Kachin dha from Oriental Arms:


quote:
Next, the "Shan" style which, I think, covers a wide range of weapons from the braided-rattan wrapped "working dha", to the silver and Ivory decorated masterpieces. This style seems to appear almost across SEA, showing up with seemingly reliable origins in Burma, Thailand, Laos and Cambodia. EDIT: Just so we're clear, I'm calling this style "Shan" for ease of reference. This basic style appears to be utilized by many different ethnic groups, including Burman, Mon, Shan, Tai, and Karen accross SEA.

Spear tip Tribal Shan dha from Oriental Arms:

Ian Greaves' Metro Shan:

quote:
Last, the "Montagnard" which have rather long handles, sometimes equal to the length of the blade, and a characteristic angled or "slashed" tip with a false front edge, with the spine of the sword longer than the cutting edge. The examples I've seen have come with Vietnam and Laos origins.

Laos Montagnard dha from Oriental Arms:

quote:
Originally posted by Ian on 05-04-2002
I recently picked up an old dog of a dha with a complete scabbard. The sword had clearly been much used, with many chips from the cutting edge, and the blade was seriously rusted and pitted. The hilt was covered mostly in a heavy coat of black paint or pitch. Quite a mess.
Well, here is how it cleaned up. The blade is heavily pitted in places, but its laminated construction is apparent and the edge remains very sharp despite the heavy wear it has received. The hilt was somewhat of a surprise, having what I think is a brass pommel with nice designs, and a handle that is wood covered for much of its length by a fine copper wire wrapping. There is some simple carving on the visible wooden section. The hilt is completed with a one-inch ferrule adjacent to the blade.

The scabbard has not been touched from how it came. It appears to be bamboo. Some of the original paint/pitch can be seen around the throat of the scabbard and on the metal bands, and the rest of the scabbard has been stained black.

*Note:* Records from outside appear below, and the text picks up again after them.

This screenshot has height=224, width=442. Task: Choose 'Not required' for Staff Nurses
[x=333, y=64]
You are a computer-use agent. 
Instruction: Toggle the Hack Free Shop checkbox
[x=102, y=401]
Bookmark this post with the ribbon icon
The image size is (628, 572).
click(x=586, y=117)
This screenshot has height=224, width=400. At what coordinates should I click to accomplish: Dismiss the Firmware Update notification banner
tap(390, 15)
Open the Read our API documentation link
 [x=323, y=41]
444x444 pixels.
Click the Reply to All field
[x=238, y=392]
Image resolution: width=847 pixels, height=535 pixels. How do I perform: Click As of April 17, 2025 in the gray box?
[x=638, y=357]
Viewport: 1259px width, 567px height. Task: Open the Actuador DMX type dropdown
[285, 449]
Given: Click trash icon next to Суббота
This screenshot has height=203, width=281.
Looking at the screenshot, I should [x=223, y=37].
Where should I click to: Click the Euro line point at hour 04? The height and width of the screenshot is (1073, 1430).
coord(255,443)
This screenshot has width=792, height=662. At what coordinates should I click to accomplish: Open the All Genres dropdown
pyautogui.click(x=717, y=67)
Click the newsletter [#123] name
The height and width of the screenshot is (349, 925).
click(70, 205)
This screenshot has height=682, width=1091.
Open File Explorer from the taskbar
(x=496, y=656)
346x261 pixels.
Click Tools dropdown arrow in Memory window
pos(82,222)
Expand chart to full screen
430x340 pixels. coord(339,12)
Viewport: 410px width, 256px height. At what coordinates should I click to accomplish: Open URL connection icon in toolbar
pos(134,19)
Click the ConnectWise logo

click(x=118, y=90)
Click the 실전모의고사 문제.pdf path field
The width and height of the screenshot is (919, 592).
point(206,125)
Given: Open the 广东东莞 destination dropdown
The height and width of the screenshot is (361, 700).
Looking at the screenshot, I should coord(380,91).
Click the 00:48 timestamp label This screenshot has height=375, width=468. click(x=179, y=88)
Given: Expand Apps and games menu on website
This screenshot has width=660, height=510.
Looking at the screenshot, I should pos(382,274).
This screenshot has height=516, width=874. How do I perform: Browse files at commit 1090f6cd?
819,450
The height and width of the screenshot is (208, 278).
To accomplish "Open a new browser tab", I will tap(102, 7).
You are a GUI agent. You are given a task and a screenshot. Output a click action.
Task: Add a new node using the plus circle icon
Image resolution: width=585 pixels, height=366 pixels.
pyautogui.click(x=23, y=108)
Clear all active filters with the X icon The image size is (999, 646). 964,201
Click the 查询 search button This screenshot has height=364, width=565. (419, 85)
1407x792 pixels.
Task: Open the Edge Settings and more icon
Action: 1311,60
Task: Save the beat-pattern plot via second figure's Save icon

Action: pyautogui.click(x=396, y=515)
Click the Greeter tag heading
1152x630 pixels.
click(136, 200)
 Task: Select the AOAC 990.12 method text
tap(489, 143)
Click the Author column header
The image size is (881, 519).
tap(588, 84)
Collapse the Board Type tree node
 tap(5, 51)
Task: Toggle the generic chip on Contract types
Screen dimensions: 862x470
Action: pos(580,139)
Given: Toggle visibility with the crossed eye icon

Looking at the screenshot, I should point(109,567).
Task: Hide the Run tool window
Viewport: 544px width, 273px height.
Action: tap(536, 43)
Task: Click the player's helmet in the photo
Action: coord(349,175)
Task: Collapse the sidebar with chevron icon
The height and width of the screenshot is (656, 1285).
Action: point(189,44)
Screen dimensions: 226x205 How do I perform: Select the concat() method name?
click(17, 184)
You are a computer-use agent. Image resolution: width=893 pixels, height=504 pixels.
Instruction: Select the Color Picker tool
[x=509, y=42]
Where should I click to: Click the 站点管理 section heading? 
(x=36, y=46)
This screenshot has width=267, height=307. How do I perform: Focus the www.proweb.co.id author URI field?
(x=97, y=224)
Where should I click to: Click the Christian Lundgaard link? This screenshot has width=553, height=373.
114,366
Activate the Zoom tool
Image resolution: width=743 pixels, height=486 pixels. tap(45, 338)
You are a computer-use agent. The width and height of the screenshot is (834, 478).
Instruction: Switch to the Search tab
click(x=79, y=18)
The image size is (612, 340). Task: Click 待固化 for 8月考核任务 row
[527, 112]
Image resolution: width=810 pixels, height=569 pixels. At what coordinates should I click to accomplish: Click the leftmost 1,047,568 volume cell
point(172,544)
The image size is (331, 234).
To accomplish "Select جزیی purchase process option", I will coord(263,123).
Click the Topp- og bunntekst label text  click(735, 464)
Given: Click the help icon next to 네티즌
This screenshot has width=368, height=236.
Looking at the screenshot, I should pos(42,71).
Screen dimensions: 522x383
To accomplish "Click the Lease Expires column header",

The blade is a heavy one, measuring 7/16 inch in thickness just in front of the hilt. The spine is "peaked" along its length. About six inches in front of the hilt, the blade curves upward, and this curve is followed through to the hilt, providing quite an uptilted hilt relative to the cutting edge.

The seller said that the provenance of this one was Cambodian. I have no reason to doubt him, but would appreciate hearing from our Indochina experts as to the characteristics that might identify this sword as Cambodian (or something else).

Overall length = 33 1/2 inches
Length of blade = 26 inches


Ian's Cambodian ("Khmer" ) dha:


[This message has been edited by Andrew (edited 07-29-2003).]

[This message has been edited by Andrew (edited 07-29-2003).]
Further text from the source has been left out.